### Exercise requirements
Copy the listing below, substituting "How can I carry out" for each occurrence of "How do I perform" and leaving every other character as it is.

### The records

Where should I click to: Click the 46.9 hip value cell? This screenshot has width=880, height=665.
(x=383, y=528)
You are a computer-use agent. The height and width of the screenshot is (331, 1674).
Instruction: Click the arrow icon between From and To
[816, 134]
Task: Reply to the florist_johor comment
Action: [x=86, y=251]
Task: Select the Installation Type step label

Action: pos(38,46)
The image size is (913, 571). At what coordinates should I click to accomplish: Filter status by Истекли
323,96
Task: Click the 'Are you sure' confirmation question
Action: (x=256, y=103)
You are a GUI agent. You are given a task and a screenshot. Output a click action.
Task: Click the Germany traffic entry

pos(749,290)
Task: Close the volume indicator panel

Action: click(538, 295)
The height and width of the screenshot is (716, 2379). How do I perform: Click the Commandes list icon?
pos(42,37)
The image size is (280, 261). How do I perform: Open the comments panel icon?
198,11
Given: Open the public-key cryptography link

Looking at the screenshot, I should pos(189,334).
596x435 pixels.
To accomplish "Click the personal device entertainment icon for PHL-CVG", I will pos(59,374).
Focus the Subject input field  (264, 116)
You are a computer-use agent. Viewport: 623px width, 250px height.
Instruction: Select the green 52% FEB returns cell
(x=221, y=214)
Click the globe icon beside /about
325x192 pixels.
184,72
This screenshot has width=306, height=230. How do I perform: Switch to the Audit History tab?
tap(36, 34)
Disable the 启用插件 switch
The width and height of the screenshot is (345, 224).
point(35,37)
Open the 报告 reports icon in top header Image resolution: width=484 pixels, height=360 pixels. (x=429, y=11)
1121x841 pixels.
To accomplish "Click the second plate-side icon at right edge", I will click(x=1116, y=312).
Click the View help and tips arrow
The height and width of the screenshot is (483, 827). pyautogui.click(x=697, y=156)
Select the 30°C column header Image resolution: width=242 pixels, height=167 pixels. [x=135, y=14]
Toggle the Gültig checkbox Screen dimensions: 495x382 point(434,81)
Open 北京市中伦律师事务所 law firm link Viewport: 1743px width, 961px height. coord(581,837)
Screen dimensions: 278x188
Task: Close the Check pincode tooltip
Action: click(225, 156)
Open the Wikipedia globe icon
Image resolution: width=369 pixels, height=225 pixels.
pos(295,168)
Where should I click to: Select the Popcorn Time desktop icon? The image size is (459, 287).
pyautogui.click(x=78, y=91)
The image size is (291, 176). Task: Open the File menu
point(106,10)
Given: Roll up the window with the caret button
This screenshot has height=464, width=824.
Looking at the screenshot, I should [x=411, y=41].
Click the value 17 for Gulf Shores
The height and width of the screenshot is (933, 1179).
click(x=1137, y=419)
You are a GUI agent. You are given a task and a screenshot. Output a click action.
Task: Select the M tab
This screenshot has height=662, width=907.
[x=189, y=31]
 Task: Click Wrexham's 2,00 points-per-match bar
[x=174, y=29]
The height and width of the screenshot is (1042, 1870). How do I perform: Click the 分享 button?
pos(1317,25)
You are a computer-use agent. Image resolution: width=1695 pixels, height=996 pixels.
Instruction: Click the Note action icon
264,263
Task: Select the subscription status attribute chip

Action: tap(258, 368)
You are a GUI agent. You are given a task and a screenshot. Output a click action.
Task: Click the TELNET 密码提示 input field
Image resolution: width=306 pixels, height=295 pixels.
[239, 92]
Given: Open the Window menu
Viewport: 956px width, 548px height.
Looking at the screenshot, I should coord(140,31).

### Right answer
Where should I click to: Click the 46.9 hip value cell? This screenshot has width=880, height=665.
(x=383, y=528)
You are a computer-use agent. The height and width of the screenshot is (331, 1674).
Instruction: Click the arrow icon between From and To
[816, 134]
Task: Reply to the florist_johor comment
Action: [x=86, y=251]
Task: Select the Installation Type step label

Action: pos(38,46)
The image size is (913, 571). At what coordinates should I click to accomplish: Filter status by Истекли
323,96
Task: Click the 'Are you sure' confirmation question
Action: (x=256, y=103)
You are a GUI agent. You are given a task and a screenshot. Output a click action.
Task: Click the Germany traffic entry

pos(749,290)
Task: Close the volume indicator panel

Action: click(538, 295)
The height and width of the screenshot is (716, 2379). How can I carry out: Click the Commandes list icon?
pos(42,37)
The image size is (280, 261). How can I carry out: Open the comments panel icon?
198,11
Given: Open the public-key cryptography link

Looking at the screenshot, I should pos(189,334).
596x435 pixels.
To accomplish "Click the personal device entertainment icon for PHL-CVG", I will pos(59,374).
Focus the Subject input field  (264, 116)
You are a computer-use agent. Viewport: 623px width, 250px height.
Instruction: Select the green 52% FEB returns cell
(x=221, y=214)
Click the globe icon beside /about
325x192 pixels.
184,72
This screenshot has width=306, height=230. How can I carry out: Switch to the Audit History tab?
tap(36, 34)
Disable the 启用插件 switch
The width and height of the screenshot is (345, 224).
point(35,37)
Open the 报告 reports icon in top header Image resolution: width=484 pixels, height=360 pixels. (x=429, y=11)
1121x841 pixels.
To accomplish "Click the second plate-side icon at right edge", I will click(x=1116, y=312).
Click the View help and tips arrow
The height and width of the screenshot is (483, 827). pyautogui.click(x=697, y=156)
Select the 30°C column header Image resolution: width=242 pixels, height=167 pixels. [x=135, y=14]
Toggle the Gültig checkbox Screen dimensions: 495x382 point(434,81)
Open 北京市中伦律师事务所 law firm link Viewport: 1743px width, 961px height. coord(581,837)
Screen dimensions: 278x188
Task: Close the Check pincode tooltip
Action: click(225, 156)
Open the Wikipedia globe icon
Image resolution: width=369 pixels, height=225 pixels.
pos(295,168)
Where should I click to: Select the Popcorn Time desktop icon? The image size is (459, 287).
pyautogui.click(x=78, y=91)
The image size is (291, 176). Task: Open the File menu
point(106,10)
Given: Roll up the window with the caret button
This screenshot has height=464, width=824.
Looking at the screenshot, I should [x=411, y=41].
Click the value 17 for Gulf Shores
The height and width of the screenshot is (933, 1179).
click(x=1137, y=419)
You are a GUI agent. You are given a task and a screenshot. Output a click action.
Task: Select the M tab
This screenshot has height=662, width=907.
[x=189, y=31]
 Task: Click Wrexham's 2,00 points-per-match bar
[x=174, y=29]
The height and width of the screenshot is (1042, 1870). How can I carry out: Click the 分享 button?
pos(1317,25)
You are a computer-use agent. Image resolution: width=1695 pixels, height=996 pixels.
Instruction: Click the Note action icon
264,263
Task: Select the subscription status attribute chip

Action: tap(258, 368)
You are a GUI agent. You are given a task and a screenshot. Output a click action.
Task: Click the TELNET 密码提示 input field
Image resolution: width=306 pixels, height=295 pixels.
[239, 92]
Given: Open the Window menu
Viewport: 956px width, 548px height.
Looking at the screenshot, I should coord(140,31).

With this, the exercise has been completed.